What you have to do
Return verbatim the portion of the Keras model summary text that runs from "We’ll train the" up to and including "Y_test = model.load_data()".

Extract
We’ll inspect the default model with keras built in summary

model.summary()
Model: "fashionmnistcnn_1"
_________________________________________________________________
Layer (type)                 Output Shape              Param #   
=================================================================
input_1 (InputLayer)         (None, 28, 28, 1)         0         
_________________________________________________________________
conv0_pad (ZeroPadding2D)    (None, 30, 30, 1)         0         
_________________________________________________________________
conv0 (Conv2D)               (None, 28, 28, 32)        320       
_________________________________________________________________
conv0_bn (BatchNormalization (None, 28, 28, 32)        128       
_________________________________________________________________
conv0_act (Activation)       (None, 28, 28, 32)        0         
_________________________________________________________________
conv0_pool (MaxPooling2D)    (None, 28, 28, 32)        0         
_________________________________________________________________
conv1_pad (ZeroPadding2D)    (None, 30, 30, 32)        0         
_________________________________________________________________
conv1 (Conv2D)               (None, 28, 28, 64)        18496     
_________________________________________________________________
conv1_bn (BatchNormalization (None, 28, 28, 64)        256       
_________________________________________________________________
conv1_act (Activation)       (None, 28, 28, 64)        0         
_________________________________________________________________
conv1_pool (MaxPooling2D)    (None, 14, 14, 64)        0         
_________________________________________________________________
conv2_pad (ZeroPadding2D)    (None, 16, 16, 64)        0         
_________________________________________________________________
conv2 (Conv2D)               (None, 14, 14, 128)       73856     
_________________________________________________________________
conv2_bn (BatchNormalization (None, 14, 14, 128)       512       
_________________________________________________________________
conv2_act (Activation)       (None, 14, 14, 128)       0         
_________________________________________________________________
conv2_pool (MaxPooling2D)    (None, 7, 7, 128)         0         
_________________________________________________________________
flatten_1 (Flatten)          (None, 6272)              0         
_________________________________________________________________
fc0_bn (BatchNormalization)  (None, 6272)              25088     
_________________________________________________________________
fc0_drop (Dropout)           (None, 6272)              0         
_________________________________________________________________
fc0_act (Dense)              (None, 512)               3211776   
_________________________________________________________________
fc1_bn (BatchNormalization)  (None, 512)               2048      
_________________________________________________________________
fc1_drop (Dropout)           (None, 512)               0         
_________________________________________________________________
fc1_act (Dense)              (None, 256)               131328    
_________________________________________________________________
fc2_bn (BatchNormalization)  (None, 256)               1024      
_________________________________________________________________
fc2_drop (Dropout)           (None, 256)               0         
_________________________________________________________________
fc2_act (Dense)              (None, 10)                2570      
=================================================================
Total params: 3,467,402
Trainable params: 3,452,874
Non-trainable params: 14,528
_________________________________________________________________

Train default model locally

We’ll train the model for a few epochs locally to get a rough sense of how it’s going to go

# prepare data for model fitting
X_train, Y_train, X_val, Y_val, X_test, Y_test = model.load_data()

Excerpted records
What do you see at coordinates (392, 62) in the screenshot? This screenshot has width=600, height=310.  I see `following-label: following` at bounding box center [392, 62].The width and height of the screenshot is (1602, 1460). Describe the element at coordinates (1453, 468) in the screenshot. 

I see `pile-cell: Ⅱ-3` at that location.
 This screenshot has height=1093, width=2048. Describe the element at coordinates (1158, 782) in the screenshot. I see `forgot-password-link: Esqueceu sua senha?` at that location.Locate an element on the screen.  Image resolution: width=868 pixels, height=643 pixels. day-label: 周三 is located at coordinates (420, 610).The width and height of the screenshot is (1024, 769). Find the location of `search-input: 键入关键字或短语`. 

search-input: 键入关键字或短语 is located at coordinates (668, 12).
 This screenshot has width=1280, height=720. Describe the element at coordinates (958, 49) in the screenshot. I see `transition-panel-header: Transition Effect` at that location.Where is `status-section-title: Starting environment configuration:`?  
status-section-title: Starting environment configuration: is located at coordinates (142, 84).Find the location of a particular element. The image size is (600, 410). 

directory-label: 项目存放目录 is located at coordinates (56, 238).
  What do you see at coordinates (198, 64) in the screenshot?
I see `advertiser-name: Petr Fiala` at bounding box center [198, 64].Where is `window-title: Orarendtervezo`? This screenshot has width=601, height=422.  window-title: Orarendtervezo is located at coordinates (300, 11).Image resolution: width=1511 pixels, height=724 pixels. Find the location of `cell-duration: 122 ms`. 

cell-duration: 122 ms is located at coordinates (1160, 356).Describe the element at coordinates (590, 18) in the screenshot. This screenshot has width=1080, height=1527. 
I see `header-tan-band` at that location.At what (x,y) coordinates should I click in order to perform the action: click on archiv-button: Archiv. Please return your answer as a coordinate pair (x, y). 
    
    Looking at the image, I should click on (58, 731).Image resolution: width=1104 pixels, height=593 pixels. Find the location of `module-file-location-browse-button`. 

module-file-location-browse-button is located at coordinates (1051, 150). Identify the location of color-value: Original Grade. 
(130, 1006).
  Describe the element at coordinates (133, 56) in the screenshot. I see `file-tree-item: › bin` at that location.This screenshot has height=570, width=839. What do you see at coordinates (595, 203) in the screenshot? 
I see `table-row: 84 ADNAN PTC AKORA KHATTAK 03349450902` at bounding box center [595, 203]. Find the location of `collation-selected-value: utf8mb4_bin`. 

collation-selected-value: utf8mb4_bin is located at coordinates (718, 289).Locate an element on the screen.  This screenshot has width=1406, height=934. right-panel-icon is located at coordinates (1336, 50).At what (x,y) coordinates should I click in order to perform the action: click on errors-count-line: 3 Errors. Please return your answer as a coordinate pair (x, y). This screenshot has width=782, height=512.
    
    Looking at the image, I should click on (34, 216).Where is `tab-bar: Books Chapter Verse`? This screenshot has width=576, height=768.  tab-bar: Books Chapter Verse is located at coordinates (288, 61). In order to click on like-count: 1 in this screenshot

Your solution
We’ll train the model for a few epochs locally to get a rough sense of how it’s going to go

# prepare data for model fitting
X_train, Y_train, X_val, Y_val, X_test, Y_test = model.load_data()